Description of the task -> What you produce should be the lines from the line containing "Where should I click to: Click the blue" through the last line below, both ends included, reproduced exactly and without pictures.

BEGIN

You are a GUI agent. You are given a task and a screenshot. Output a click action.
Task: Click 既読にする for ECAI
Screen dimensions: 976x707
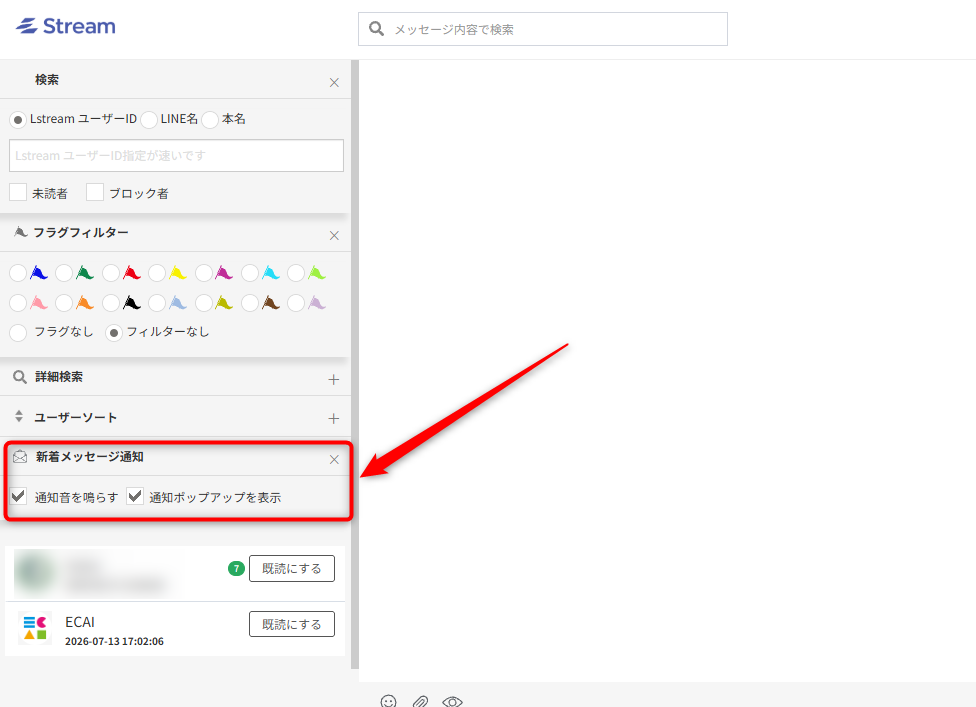tap(292, 624)
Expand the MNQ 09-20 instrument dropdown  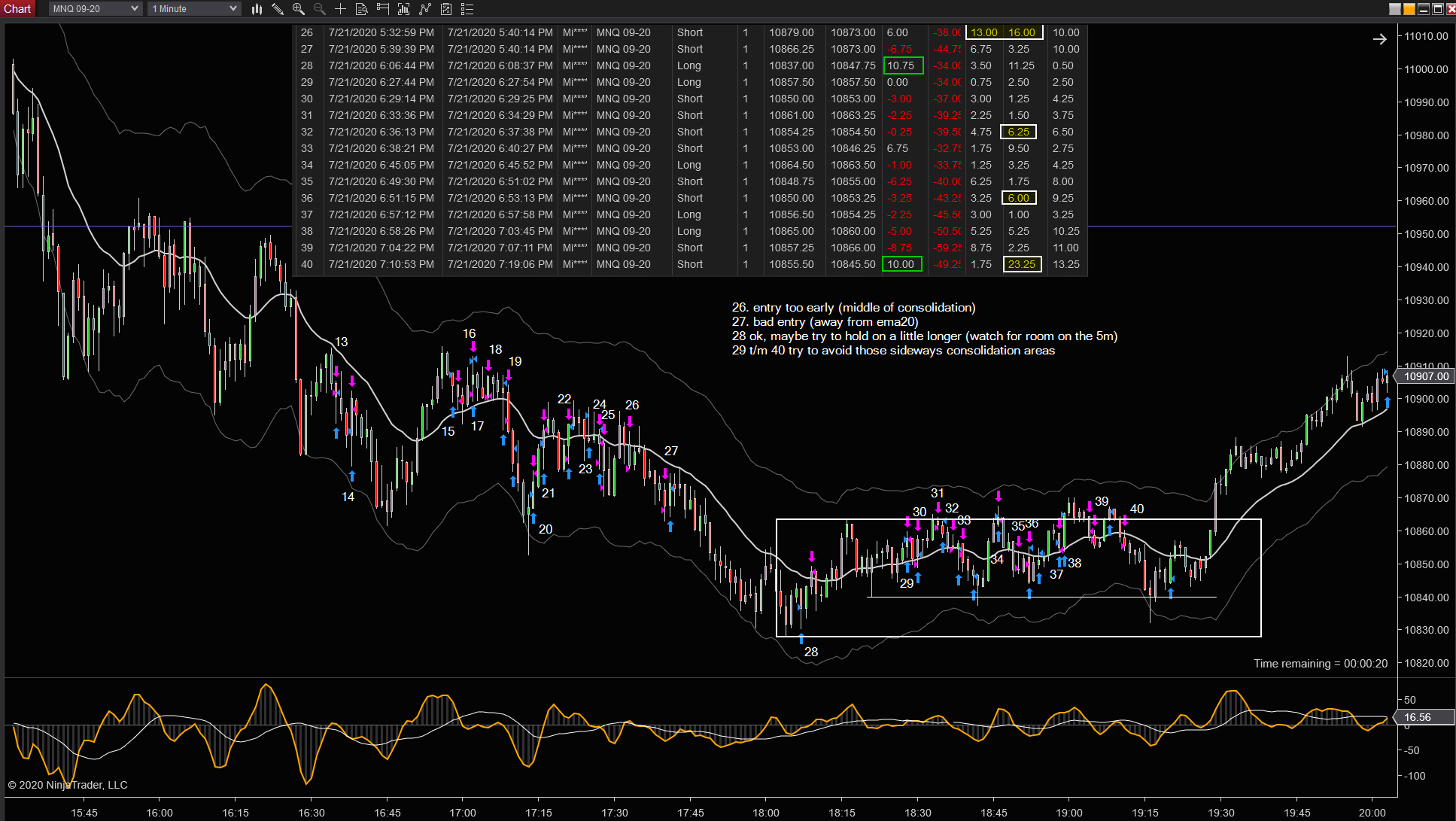(96, 9)
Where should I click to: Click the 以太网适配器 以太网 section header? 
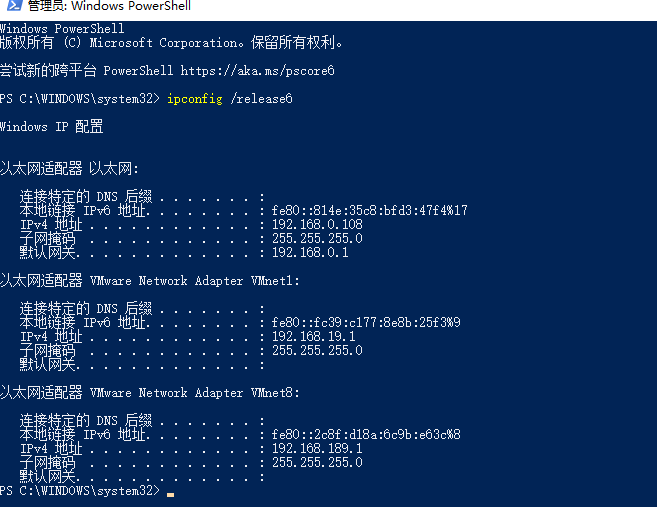69,168
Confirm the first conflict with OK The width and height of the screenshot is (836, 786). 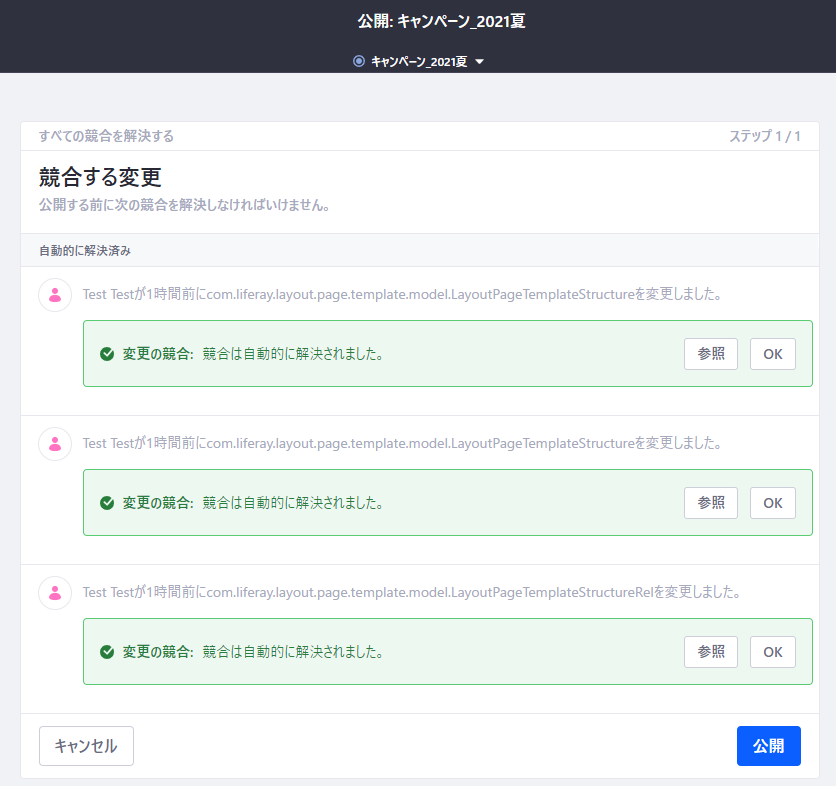(x=773, y=354)
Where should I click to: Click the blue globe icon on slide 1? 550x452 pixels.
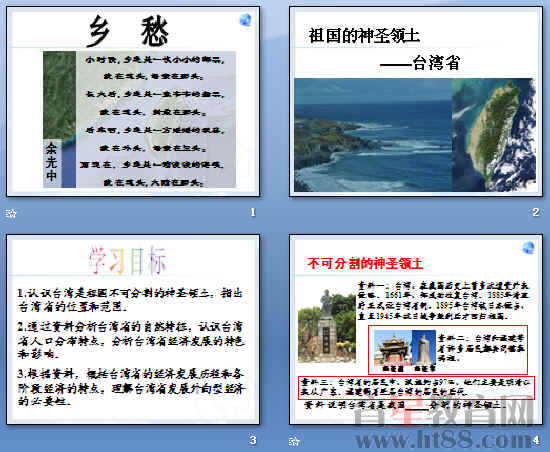click(246, 20)
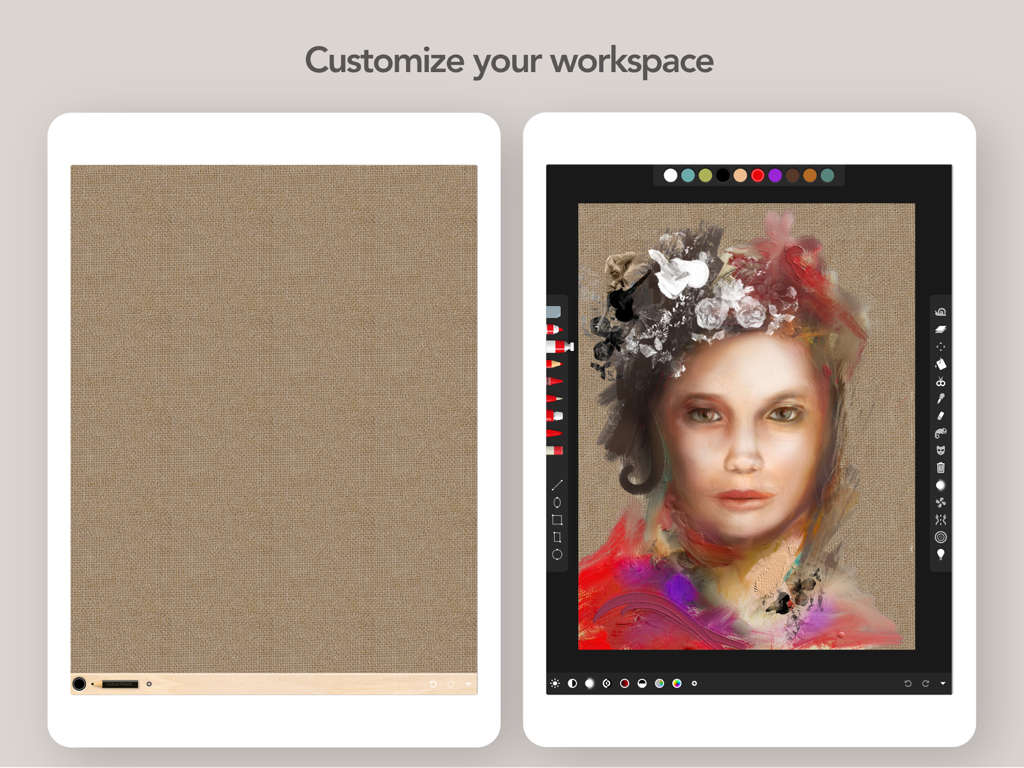Undo the last stroke on the painting
The width and height of the screenshot is (1024, 768).
tap(908, 683)

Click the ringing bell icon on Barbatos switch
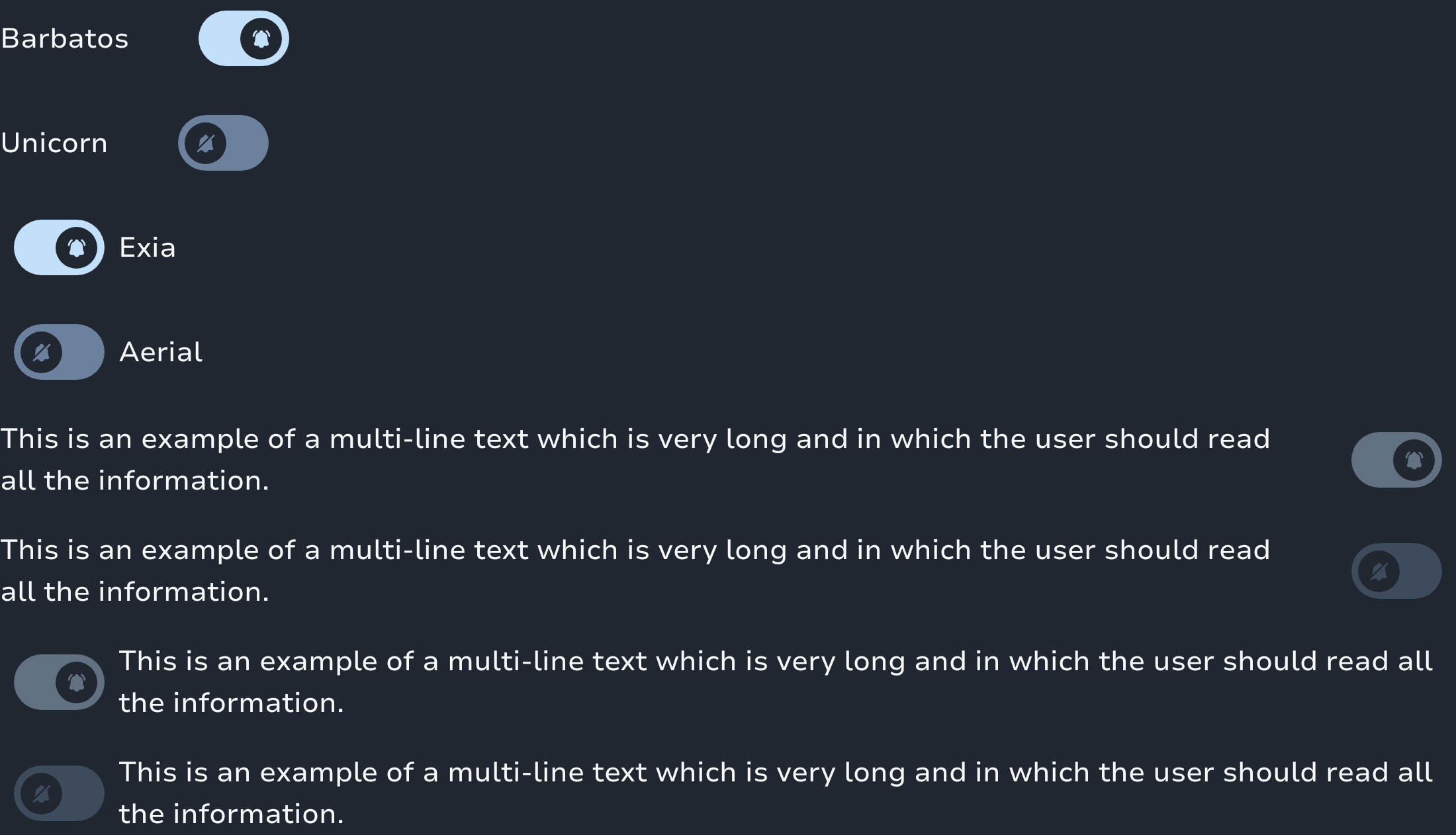(261, 39)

END

Solved exercise ->
Where should I click to: Click the blue globe icon on slide 1? 550x452 pixels.
click(246, 20)
Undo the last stroke on the painting
The width and height of the screenshot is (1024, 768).
tap(908, 683)

Click the ringing bell icon on Barbatos switch
(261, 39)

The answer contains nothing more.